Asia’s craving for chocolate will outpace the 2.1 percent increase in global demand in 2014 amid a rally in cocoa prices to the highest in almost two years.
The CHART OF THE DAY shows chocolate-confectionary sales in the Asia Pacific will climb 5.4 percent next year from 2013, more than doubling since 1999, according to data from Euromonitor International Ltd. Sales in North America were forecast to drop 0.1 percent in 2014, capping a 9.9 percent decline in 15 years.
The International Cocoa Organization said on Sept. 27 that processing of the main ingredient for chocolate will outpace the global bean harvest by as much as 70,000 metric tons in the year that began Oct. 1. Jean-Marc Anga, an executive director of the London-based group, cited prospects for a jump in demand from China’s middle class. Consumption is expanding in Asia as incomes rise.
“There’s a long-term trend at work,” said Paul Christopher, the St. Louis-based chief international strategist at Wells Fargo Advisors LLC, which manages $1.3 trillion. “It’s one of the areas where you can see food demand steadily increasing, especially in sectors that previously didn’t have much foothold in Asia.”

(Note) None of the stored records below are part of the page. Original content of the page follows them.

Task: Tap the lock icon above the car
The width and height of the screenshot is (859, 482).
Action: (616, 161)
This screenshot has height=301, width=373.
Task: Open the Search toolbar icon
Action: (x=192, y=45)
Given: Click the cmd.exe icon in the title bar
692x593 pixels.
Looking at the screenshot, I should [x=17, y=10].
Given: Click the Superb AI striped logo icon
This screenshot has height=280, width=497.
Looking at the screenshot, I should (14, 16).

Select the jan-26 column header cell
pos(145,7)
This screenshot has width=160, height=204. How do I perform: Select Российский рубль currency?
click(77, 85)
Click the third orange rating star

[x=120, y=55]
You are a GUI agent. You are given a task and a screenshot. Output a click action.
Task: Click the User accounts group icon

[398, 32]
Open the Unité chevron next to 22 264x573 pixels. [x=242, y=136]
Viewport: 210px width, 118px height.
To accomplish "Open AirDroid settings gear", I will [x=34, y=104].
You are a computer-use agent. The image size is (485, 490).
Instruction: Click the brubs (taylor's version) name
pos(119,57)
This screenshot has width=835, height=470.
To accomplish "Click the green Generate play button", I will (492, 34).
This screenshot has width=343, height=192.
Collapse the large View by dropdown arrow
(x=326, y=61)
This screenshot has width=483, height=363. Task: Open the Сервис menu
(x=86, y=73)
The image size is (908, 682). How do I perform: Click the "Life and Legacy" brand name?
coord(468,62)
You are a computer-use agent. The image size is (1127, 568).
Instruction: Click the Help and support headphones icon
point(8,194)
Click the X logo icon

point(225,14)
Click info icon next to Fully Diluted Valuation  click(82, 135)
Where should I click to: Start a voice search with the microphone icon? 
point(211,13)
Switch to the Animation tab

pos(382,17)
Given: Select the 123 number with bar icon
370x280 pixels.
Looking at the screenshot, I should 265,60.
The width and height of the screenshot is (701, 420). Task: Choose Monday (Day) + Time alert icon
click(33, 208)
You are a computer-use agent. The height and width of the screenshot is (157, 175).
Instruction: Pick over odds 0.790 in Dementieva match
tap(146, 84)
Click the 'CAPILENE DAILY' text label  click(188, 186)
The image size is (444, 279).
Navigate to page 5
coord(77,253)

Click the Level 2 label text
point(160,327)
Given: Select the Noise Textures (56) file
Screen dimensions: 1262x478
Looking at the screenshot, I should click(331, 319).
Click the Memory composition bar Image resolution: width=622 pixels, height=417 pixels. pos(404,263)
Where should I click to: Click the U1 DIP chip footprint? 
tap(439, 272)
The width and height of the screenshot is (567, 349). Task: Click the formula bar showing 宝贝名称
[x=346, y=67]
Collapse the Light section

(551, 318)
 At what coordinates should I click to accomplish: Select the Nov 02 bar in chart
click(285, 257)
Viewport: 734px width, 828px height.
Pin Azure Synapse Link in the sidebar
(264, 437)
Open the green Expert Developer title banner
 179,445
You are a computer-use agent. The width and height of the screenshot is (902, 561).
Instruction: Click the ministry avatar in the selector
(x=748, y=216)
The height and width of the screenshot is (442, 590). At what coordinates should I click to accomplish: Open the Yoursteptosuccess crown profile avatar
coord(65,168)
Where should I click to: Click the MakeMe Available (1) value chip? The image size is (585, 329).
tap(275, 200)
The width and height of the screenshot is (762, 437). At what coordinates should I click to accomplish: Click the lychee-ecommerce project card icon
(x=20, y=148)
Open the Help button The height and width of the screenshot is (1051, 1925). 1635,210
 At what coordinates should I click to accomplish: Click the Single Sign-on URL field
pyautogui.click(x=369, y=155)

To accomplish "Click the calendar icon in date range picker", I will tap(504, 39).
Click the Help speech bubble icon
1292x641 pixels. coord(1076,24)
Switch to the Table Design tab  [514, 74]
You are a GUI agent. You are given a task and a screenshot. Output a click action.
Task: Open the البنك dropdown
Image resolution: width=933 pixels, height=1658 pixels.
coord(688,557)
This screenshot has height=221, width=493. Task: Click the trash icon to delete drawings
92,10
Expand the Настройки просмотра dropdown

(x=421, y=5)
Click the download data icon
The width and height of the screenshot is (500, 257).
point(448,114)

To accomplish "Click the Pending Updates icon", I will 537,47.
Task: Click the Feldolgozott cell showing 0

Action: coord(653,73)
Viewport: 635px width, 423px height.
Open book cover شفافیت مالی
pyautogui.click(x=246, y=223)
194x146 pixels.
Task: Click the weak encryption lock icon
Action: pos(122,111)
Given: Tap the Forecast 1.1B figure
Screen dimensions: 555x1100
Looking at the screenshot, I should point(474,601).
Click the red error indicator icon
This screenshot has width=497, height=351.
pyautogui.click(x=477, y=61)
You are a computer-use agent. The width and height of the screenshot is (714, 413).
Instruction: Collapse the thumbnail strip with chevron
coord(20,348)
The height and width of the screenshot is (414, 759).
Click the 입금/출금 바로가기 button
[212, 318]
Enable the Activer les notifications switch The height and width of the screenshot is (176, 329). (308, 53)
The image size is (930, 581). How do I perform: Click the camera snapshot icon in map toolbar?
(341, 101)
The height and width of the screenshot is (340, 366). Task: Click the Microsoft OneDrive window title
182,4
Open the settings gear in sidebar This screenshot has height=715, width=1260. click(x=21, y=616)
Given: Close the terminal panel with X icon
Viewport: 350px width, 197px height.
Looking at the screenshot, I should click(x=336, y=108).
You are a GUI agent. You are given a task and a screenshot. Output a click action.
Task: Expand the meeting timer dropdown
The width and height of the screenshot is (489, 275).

This year, cocoa futures have climbed 21 percent, the biggest gain among 24 raw materials in the Standard & Poor’s GSCI Spot Index. Drier-than-normal weather hurt crops in West Africa, which produces 70 percent of the global harvest. Yesterday, the price for December delivery reached $2,710 a ton on ICE Futures U.S. in New York, the highest for a most-active contract since Nov. 8, 2011.
Cocoa costs may continue to climb until farmers increase planting next season, Christopher said. Indonesia, the world’s third-largest grower, may become a net buyer next year as domestic companies process more beans to make chocolate, a local industry group said.